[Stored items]
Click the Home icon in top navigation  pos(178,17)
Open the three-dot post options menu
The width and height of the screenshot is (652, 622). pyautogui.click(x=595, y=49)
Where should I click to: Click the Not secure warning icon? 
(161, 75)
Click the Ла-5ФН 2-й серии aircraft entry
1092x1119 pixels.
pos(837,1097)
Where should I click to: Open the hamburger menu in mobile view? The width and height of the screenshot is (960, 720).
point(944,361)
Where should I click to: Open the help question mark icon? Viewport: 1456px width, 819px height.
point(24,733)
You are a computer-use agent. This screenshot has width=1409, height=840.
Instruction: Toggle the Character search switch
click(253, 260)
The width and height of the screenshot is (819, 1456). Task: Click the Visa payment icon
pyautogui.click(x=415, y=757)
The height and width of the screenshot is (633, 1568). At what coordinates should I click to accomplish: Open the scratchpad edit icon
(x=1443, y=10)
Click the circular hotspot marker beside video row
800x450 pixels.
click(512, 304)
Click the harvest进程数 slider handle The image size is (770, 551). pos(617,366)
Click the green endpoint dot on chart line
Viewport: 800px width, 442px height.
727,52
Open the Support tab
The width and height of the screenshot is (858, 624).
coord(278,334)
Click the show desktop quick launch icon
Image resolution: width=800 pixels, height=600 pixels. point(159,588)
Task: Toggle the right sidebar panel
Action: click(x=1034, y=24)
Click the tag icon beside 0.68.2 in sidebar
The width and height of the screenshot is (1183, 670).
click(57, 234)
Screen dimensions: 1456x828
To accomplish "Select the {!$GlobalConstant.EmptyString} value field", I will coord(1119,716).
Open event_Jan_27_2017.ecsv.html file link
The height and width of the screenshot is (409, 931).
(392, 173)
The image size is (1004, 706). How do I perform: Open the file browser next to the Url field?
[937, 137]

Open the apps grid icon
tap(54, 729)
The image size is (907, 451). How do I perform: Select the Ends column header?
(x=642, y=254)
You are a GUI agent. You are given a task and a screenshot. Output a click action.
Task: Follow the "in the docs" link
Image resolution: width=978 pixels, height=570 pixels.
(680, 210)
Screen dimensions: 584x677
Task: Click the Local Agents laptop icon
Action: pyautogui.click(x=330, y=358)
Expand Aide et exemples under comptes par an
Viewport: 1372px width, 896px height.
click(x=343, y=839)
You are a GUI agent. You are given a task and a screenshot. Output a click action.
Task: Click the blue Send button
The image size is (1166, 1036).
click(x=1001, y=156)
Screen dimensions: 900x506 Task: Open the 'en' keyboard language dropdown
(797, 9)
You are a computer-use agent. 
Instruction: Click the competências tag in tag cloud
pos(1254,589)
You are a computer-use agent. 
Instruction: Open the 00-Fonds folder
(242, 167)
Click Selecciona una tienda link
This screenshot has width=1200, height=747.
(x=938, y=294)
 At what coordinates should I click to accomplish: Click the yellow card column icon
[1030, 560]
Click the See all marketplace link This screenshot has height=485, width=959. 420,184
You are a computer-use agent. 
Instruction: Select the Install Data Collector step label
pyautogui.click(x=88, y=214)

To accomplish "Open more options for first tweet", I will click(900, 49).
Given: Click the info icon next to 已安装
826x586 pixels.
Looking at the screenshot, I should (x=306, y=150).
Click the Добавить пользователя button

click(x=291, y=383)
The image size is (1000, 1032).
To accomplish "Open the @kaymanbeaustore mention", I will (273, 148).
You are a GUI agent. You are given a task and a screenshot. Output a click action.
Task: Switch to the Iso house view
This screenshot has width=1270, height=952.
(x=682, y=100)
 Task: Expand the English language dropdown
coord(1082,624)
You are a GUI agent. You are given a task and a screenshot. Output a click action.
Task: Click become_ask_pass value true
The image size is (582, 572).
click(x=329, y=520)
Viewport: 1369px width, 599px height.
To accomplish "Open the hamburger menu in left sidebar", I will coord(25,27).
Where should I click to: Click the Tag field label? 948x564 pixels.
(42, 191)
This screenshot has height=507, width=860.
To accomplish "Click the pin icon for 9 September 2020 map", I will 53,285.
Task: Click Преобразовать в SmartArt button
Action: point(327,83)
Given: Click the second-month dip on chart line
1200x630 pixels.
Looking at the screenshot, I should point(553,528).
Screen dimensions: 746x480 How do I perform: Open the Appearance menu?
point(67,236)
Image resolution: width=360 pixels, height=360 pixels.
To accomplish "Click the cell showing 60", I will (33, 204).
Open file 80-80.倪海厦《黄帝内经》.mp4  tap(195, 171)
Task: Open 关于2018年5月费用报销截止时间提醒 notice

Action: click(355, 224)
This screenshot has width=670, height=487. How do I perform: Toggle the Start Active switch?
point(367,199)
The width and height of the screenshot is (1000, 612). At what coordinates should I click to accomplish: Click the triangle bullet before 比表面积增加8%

### REQUIREMENT
The full set of records above is to be printed exactly as it appears.

### EXERCISE SOLUTION
Click the Home icon in top navigation  pos(178,17)
Open the three-dot post options menu
The width and height of the screenshot is (652, 622). pyautogui.click(x=595, y=49)
Where should I click to: Click the Not secure warning icon? 
(161, 75)
Click the Ла-5ФН 2-й серии aircraft entry
1092x1119 pixels.
pos(837,1097)
Where should I click to: Open the hamburger menu in mobile view? The width and height of the screenshot is (960, 720).
point(944,361)
Where should I click to: Open the help question mark icon? Viewport: 1456px width, 819px height.
point(24,733)
You are a computer-use agent. This screenshot has width=1409, height=840.
Instruction: Toggle the Character search switch
click(253, 260)
The width and height of the screenshot is (819, 1456). Task: Click the Visa payment icon
pyautogui.click(x=415, y=757)
The height and width of the screenshot is (633, 1568). At what coordinates should I click to accomplish: Open the scratchpad edit icon
(x=1443, y=10)
Click the circular hotspot marker beside video row
800x450 pixels.
click(512, 304)
Click the harvest进程数 slider handle The image size is (770, 551). pos(617,366)
Click the green endpoint dot on chart line
Viewport: 800px width, 442px height.
727,52
Open the Support tab
The width and height of the screenshot is (858, 624).
coord(278,334)
Click the show desktop quick launch icon
Image resolution: width=800 pixels, height=600 pixels. point(159,588)
Task: Toggle the right sidebar panel
Action: click(x=1034, y=24)
Click the tag icon beside 0.68.2 in sidebar
The width and height of the screenshot is (1183, 670).
click(57, 234)
Screen dimensions: 1456x828
To accomplish "Select the {!$GlobalConstant.EmptyString} value field", I will coord(1119,716).
Open event_Jan_27_2017.ecsv.html file link
The height and width of the screenshot is (409, 931).
(392, 173)
The image size is (1004, 706). How do I perform: Open the file browser next to the Url field?
[937, 137]

Open the apps grid icon
tap(54, 729)
The image size is (907, 451). How do I perform: Select the Ends column header?
(x=642, y=254)
You are a GUI agent. You are given a task and a screenshot. Output a click action.
Task: Follow the "in the docs" link
Image resolution: width=978 pixels, height=570 pixels.
(680, 210)
Screen dimensions: 584x677
Task: Click the Local Agents laptop icon
Action: pyautogui.click(x=330, y=358)
Expand Aide et exemples under comptes par an
Viewport: 1372px width, 896px height.
click(x=343, y=839)
You are a GUI agent. You are given a task and a screenshot. Output a click action.
Task: Click the blue Send button
The image size is (1166, 1036).
click(x=1001, y=156)
Screen dimensions: 900x506 Task: Open the 'en' keyboard language dropdown
(797, 9)
You are a computer-use agent. 
Instruction: Click the competências tag in tag cloud
pos(1254,589)
You are a computer-use agent. 
Instruction: Open the 00-Fonds folder
(242, 167)
Click Selecciona una tienda link
This screenshot has width=1200, height=747.
(x=938, y=294)
 At what coordinates should I click to accomplish: Click the yellow card column icon
[1030, 560]
Click the See all marketplace link This screenshot has height=485, width=959. 420,184
You are a computer-use agent. 
Instruction: Select the Install Data Collector step label
pyautogui.click(x=88, y=214)

To accomplish "Open more options for first tweet", I will click(900, 49).
Given: Click the info icon next to 已安装
826x586 pixels.
Looking at the screenshot, I should (x=306, y=150).
Click the Добавить пользователя button

click(x=291, y=383)
The image size is (1000, 1032).
To accomplish "Open the @kaymanbeaustore mention", I will (273, 148).
You are a GUI agent. You are given a task and a screenshot. Output a click action.
Task: Switch to the Iso house view
This screenshot has width=1270, height=952.
(x=682, y=100)
 Task: Expand the English language dropdown
coord(1082,624)
You are a GUI agent. You are given a task and a screenshot. Output a click action.
Task: Click become_ask_pass value true
The image size is (582, 572).
click(x=329, y=520)
Viewport: 1369px width, 599px height.
To accomplish "Open the hamburger menu in left sidebar", I will coord(25,27).
Where should I click to: Click the Tag field label? 948x564 pixels.
(42, 191)
This screenshot has height=507, width=860.
To accomplish "Click the pin icon for 9 September 2020 map", I will 53,285.
Task: Click Преобразовать в SmartArt button
Action: point(327,83)
Given: Click the second-month dip on chart line
1200x630 pixels.
Looking at the screenshot, I should point(553,528).
Screen dimensions: 746x480 How do I perform: Open the Appearance menu?
point(67,236)
Image resolution: width=360 pixels, height=360 pixels.
To accomplish "Click the cell showing 60", I will (33, 204).
Open file 80-80.倪海厦《黄帝内经》.mp4  tap(195, 171)
Task: Open 关于2018年5月费用报销截止时间提醒 notice

Action: click(355, 224)
This screenshot has width=670, height=487. How do I perform: Toggle the Start Active switch?
point(367,199)
The width and height of the screenshot is (1000, 612). At what coordinates should I click to accomplish: Click the triangle bullet before 比表面积增加8%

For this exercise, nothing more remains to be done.